The ongoing withdrawal of American troops from Iraq could leave as few as 150 U.S. soldiers there after Dec. 31, when a 2008 pact says final withdrawals should be completed.

Or it could leave as many as 10,000 — who would remain indefinitely to help guarantee the security of the national government. What should concern Americans the most about the continuing negotiations over the final number is whether or not it is sufficient to keep Iraq a democracy — though admittedly a struggling one.

If the government falls, either to internal revolt or outside pressure, the entire U.S. enterprise there, which has cost about 4,500 American soldiers’ lives, will have been futile.

That question will be resolved in two places. The first is Washington, where the Obama administration says no final determination has yet been made.
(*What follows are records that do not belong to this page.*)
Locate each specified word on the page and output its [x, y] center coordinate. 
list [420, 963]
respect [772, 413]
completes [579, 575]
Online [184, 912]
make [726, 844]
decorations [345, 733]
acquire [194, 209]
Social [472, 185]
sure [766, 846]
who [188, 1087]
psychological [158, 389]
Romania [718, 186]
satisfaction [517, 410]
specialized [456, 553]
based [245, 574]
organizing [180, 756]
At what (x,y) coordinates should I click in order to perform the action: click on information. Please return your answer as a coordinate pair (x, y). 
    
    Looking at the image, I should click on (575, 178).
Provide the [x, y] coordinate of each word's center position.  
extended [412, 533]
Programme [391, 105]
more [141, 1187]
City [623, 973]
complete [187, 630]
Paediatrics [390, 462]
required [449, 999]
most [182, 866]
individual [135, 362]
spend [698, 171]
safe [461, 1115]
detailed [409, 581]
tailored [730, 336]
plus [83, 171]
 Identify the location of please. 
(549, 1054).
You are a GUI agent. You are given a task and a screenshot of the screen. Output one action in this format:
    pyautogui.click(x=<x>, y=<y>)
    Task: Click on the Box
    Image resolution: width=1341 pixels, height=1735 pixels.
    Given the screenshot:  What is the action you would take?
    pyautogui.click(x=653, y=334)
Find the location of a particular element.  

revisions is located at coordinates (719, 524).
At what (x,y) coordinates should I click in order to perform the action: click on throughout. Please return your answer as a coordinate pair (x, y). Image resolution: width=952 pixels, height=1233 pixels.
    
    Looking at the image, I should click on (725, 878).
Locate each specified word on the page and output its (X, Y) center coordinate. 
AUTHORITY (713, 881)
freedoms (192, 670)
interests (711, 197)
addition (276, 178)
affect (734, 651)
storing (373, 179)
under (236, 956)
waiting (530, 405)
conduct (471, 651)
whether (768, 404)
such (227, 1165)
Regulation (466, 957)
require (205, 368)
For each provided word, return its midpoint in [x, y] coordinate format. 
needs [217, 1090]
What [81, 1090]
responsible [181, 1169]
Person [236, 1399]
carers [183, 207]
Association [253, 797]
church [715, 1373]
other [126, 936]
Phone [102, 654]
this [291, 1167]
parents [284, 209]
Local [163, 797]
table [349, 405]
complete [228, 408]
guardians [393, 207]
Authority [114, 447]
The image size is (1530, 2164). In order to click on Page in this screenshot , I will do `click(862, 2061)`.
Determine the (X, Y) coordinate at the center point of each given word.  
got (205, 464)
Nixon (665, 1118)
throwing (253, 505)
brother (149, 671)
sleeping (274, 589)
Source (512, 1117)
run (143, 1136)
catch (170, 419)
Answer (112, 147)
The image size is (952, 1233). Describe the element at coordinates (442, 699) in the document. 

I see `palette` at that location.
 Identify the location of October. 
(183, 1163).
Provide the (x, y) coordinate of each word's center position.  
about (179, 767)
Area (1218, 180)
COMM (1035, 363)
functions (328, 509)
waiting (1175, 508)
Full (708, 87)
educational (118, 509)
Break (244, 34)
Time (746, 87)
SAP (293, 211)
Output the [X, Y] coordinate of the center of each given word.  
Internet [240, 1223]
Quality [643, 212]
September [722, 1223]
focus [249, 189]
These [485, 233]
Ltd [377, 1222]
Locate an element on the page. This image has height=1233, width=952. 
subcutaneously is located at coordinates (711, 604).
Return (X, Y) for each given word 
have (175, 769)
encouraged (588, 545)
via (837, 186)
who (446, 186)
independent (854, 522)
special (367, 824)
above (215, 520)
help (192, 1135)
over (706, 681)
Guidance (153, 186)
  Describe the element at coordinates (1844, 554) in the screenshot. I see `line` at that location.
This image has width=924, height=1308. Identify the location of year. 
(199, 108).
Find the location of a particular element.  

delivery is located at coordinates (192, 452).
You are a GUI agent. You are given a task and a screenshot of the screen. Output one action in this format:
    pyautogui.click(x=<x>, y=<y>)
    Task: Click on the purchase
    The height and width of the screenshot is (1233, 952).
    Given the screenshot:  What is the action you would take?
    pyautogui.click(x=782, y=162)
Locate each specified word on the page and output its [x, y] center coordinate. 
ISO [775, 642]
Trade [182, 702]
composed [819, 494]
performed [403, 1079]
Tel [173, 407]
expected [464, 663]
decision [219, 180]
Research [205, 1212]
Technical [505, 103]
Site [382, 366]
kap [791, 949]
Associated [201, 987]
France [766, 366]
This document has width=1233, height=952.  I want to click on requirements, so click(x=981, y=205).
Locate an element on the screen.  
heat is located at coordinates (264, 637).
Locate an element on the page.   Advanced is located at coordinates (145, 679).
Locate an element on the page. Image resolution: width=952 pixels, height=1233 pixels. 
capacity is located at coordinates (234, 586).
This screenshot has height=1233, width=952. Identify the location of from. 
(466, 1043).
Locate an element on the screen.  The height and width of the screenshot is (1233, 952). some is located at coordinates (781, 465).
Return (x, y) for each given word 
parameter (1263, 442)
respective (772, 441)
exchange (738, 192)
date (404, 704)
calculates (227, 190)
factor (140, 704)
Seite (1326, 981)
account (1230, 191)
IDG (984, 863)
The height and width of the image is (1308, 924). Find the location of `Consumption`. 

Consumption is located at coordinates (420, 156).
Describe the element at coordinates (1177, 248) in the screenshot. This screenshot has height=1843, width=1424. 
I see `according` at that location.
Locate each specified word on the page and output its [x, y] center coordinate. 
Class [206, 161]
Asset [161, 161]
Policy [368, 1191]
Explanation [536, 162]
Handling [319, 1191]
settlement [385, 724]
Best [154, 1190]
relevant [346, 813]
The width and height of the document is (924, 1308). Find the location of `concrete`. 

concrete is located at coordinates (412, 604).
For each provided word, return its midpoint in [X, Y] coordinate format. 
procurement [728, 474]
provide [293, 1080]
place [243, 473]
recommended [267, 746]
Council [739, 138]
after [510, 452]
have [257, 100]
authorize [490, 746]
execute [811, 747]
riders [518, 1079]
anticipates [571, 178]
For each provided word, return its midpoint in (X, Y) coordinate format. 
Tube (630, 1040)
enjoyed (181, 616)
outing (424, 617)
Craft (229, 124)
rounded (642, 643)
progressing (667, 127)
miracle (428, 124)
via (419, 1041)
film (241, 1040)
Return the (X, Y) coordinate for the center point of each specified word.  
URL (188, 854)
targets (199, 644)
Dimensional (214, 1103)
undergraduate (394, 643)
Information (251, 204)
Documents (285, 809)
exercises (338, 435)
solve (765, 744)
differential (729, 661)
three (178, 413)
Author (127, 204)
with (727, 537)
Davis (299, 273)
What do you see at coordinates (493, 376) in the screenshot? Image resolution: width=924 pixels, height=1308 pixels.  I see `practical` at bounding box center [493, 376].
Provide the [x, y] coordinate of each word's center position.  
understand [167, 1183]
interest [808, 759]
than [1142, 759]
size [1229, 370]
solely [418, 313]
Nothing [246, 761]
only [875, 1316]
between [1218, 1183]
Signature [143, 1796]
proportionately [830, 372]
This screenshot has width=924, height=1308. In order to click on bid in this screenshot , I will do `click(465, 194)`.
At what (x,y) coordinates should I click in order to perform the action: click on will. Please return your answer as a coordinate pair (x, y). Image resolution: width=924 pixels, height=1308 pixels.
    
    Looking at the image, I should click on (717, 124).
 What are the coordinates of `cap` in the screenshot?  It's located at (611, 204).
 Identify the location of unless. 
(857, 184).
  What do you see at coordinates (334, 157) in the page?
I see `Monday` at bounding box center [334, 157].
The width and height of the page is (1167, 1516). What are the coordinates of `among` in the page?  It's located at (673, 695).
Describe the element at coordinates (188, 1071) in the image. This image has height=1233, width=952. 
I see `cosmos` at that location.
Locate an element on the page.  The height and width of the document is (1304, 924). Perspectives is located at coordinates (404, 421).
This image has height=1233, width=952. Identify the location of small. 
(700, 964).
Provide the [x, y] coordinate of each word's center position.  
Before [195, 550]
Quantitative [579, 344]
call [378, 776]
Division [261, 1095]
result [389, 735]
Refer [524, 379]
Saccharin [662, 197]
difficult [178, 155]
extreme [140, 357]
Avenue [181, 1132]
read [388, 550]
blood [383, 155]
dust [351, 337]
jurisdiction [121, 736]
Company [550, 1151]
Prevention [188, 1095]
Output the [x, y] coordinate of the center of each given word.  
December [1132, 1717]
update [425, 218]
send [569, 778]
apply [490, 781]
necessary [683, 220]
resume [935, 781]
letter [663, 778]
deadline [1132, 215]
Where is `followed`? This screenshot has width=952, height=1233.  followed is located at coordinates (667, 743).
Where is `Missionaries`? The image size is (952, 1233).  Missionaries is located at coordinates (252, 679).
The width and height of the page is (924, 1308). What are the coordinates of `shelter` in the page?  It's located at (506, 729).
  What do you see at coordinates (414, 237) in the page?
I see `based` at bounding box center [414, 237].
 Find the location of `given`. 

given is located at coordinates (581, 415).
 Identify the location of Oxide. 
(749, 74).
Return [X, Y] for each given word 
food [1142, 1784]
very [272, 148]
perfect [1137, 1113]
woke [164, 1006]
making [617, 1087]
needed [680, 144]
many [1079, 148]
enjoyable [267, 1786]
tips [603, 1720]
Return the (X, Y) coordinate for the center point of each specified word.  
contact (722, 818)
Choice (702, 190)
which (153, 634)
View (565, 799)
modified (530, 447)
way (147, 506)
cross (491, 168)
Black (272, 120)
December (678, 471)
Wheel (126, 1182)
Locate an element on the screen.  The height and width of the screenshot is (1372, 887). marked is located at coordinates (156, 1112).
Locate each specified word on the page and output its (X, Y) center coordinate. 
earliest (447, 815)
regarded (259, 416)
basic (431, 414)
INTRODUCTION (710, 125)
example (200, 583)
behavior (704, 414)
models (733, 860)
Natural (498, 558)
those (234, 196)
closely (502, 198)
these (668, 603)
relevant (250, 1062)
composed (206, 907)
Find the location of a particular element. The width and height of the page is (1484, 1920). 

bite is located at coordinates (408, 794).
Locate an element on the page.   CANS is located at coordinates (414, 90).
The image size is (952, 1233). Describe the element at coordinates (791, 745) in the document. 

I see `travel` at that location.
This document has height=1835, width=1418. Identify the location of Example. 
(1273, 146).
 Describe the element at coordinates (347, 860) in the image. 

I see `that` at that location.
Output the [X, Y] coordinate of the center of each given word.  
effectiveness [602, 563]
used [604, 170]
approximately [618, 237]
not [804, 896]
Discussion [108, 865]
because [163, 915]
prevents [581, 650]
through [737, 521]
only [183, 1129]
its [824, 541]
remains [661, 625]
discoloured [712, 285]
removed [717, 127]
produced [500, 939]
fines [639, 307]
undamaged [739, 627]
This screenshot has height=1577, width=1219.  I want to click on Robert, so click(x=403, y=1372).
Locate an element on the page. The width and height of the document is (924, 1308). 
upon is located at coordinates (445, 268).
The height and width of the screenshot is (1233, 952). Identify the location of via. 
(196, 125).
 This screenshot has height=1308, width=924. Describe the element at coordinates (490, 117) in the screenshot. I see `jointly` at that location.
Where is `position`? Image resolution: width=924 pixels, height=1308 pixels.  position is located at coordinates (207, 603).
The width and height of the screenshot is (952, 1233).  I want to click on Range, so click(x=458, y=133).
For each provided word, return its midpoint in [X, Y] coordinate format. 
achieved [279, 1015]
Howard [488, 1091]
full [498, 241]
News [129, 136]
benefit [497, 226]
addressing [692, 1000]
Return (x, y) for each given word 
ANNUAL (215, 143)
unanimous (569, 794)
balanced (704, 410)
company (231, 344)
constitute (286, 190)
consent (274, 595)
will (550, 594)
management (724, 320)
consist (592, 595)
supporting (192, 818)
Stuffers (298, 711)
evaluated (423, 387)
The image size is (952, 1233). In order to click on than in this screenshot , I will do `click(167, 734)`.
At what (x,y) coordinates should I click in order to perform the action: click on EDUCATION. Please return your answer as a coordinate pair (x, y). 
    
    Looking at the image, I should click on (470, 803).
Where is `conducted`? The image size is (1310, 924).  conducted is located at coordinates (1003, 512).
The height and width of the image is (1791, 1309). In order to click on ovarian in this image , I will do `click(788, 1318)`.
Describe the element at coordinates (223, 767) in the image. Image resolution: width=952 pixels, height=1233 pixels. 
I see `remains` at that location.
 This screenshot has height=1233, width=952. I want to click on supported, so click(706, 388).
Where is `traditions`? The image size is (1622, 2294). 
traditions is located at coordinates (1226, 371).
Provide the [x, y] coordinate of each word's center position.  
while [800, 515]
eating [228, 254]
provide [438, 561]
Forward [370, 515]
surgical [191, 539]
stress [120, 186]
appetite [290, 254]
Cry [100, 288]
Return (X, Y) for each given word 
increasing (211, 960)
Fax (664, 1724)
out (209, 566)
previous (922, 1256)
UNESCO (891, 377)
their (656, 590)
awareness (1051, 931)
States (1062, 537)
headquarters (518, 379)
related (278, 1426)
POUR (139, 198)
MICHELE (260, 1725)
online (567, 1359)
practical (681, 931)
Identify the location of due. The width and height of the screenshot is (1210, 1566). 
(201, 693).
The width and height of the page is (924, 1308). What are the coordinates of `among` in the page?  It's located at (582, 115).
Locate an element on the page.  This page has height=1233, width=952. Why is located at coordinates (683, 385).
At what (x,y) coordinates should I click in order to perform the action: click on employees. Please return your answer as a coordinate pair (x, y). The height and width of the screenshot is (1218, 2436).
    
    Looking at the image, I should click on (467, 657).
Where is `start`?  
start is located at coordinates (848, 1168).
If 150 is the final number, they will train Iraqi troops in specialized areas such as maintenance and mechanized vehicle operations and tactics.

But rumbles reportedly coming from military commanders, filtered through sympathetic politicians, say that 150 is far too few to keep the security situation under control — which effectively admits that Iraqi soldiers and police are not yet capable of defeating domestic and foreign subversion.

It’s well known that Iran supplies terrorists and guerilla forces to attack Iraqi troops and civilian gatherings, as well as U.S. forces still in-country.

But the other place where decisions must be made about stay-behind troop levels is Baghdad, where Iraqi leaders face resistance from those who want all American troops gone and pressure from those who want a larger force to stay. Unless a new agreement is drawn up, nearly all troops will be gone in a few months, although the State Department is hiring about 5,000 private security guards to protect diplomats and civilian assistance groups.

Those guards will not provide military aid, however. Thus, Sen. John McCain took to the Senate floor recently to say that even 3,000 to 4,000 troops, another figure mentioned, would be too few to keep the situation stable.

While 10,000 troops are not enough to form an effective force in the field, they could elevate training levels for complicated weaponry and stiffen Iraqi forces in case of a major battle.

It would seem wise to use every means possible to persuade Iraqi leaders that their best interests are served by the maximum amount of security, not the minimum. The stakes are too high for anything less.